The best current non-invasive method of detecting emphysema is high-resolution computed tomography (HRCT) [8],[9]. The drawbacks to HRCT include cost, radiation exposure, and a high rate of false positive clinical significant findings (e.g. benign nodules); however, HRCT can provide significant information relevant to lung pathology. For instance, lung attenuation area (LAA) at -950 or -910 Hounsfield units (HU) and the mean lung attenuation value at the 15th percentile (LP15A) on the lung attenuation curve are density-based measurements that correlate with emphysema [8],[10],[11]. Although the optimal method and normal values for describing radiologic emphysema have not been fully validated, it has been shown that control smokers without COPD have percent LAA ≤ -950 HU of <5% [9].

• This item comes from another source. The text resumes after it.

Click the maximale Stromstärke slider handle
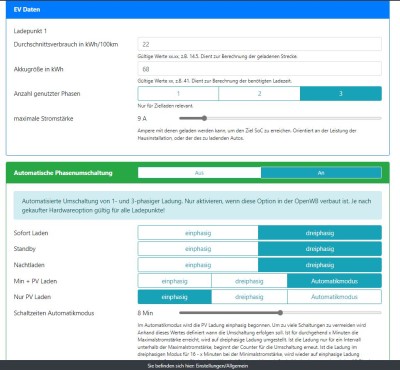Image resolution: width=400 pixels, height=370 pixels. coord(204,118)
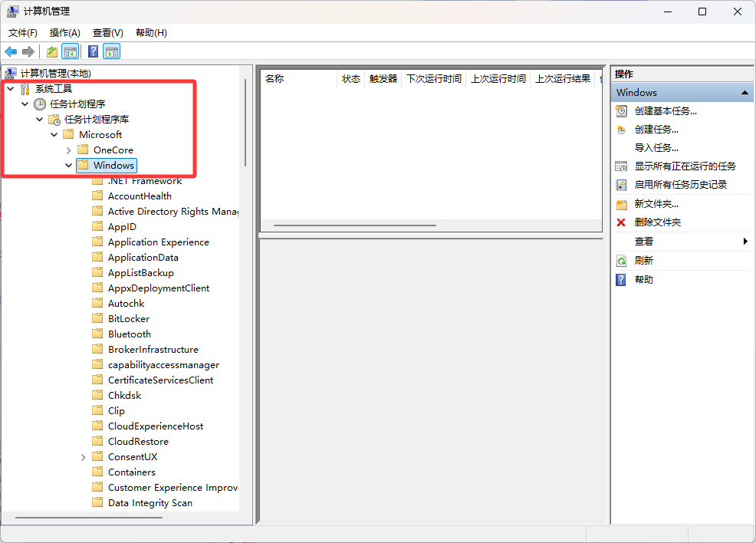This screenshot has height=543, width=756.
Task: Collapse the Windows section in Actions pane
Action: pos(744,93)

The first reported blood biomarker of emphysema was α1-antitrypsin (AAT); however, AAT deficiency accounts for only 1-2% of COPD [12]. Another recently reported independent biomarker of emphysema is soluble RAGE or advanced glycosylation end product receptor (AGER) [13]. Peripheral blood adiponectin and bronchoalveolar lavage fluid eotaxin levels have also correlated with radiologic emphysema [14],[15]. There are other reports of peripheral blood biomarkers of airflow limitation such as interleukin-6, surfactant protein D and C-reactive protein [16],[17]. Therefore, the presence of systemic biomarkers in peripheral blood, which can be easily measured and offer information regarding COPD phenotypes, may provide another method of significant value in diagnosing and managing individuals with emphysema [18]. In addition, a biomarker signature of emphysematous phenotypes may provide insight to the pathogenesis of disease. Limitations of some previous emphysema biomarker studies include small sample size and lack of replication. With this in mind, using one of the largest studies to date, we sought to determine a peripheral blood biomarker signature of emphysema, independent of other clinical variables, in current and former cigarette smokers with normal lung function and with COPD, and relate the biomarker signature to different methods of defining radiologic emphysema. Key findings were validated in an independent COPD cohort.

Methods

Study population

COPDGene is a multi-centered study of the genetic epidemiology of COPD that enrolled 10,192 non-Hispanic White and African-American individuals, aged 45-80 years old with at least a 10 pack-year history of smoking, who had not had an exacerbation of COPD for at least the previous 30 days. Additional information on the COPDGene study and the collection of clinical data has been described previously [19]. 1839 COPDGene subjects (1599 non-Hispanic White (NHW) and 240 non-Hispanic Black) had fresh frozen plasma collected using a p100 tube (BD) at five COPDGene sites (National Jewish Health (N =916), University of Iowa (N =670), Harbor-UCLA Medical Center (N =202), Temple University (N =36), and Baylor Medical Center (N =15)). From this cohort a subset of 602 NHW subjects (no non-Hispanic Black subjects included due to limited numbers) were selected for a comprehensive biomarker study with an attempt to obtain a range of GOLD stages and match groups as closely as possible based on age, gender and smoking history. Of the 602 subjects, 588 subjects had quantitative HRCT measurements available. The institutional review boards of participating institutions approved the study (Additional file 1: Table S1).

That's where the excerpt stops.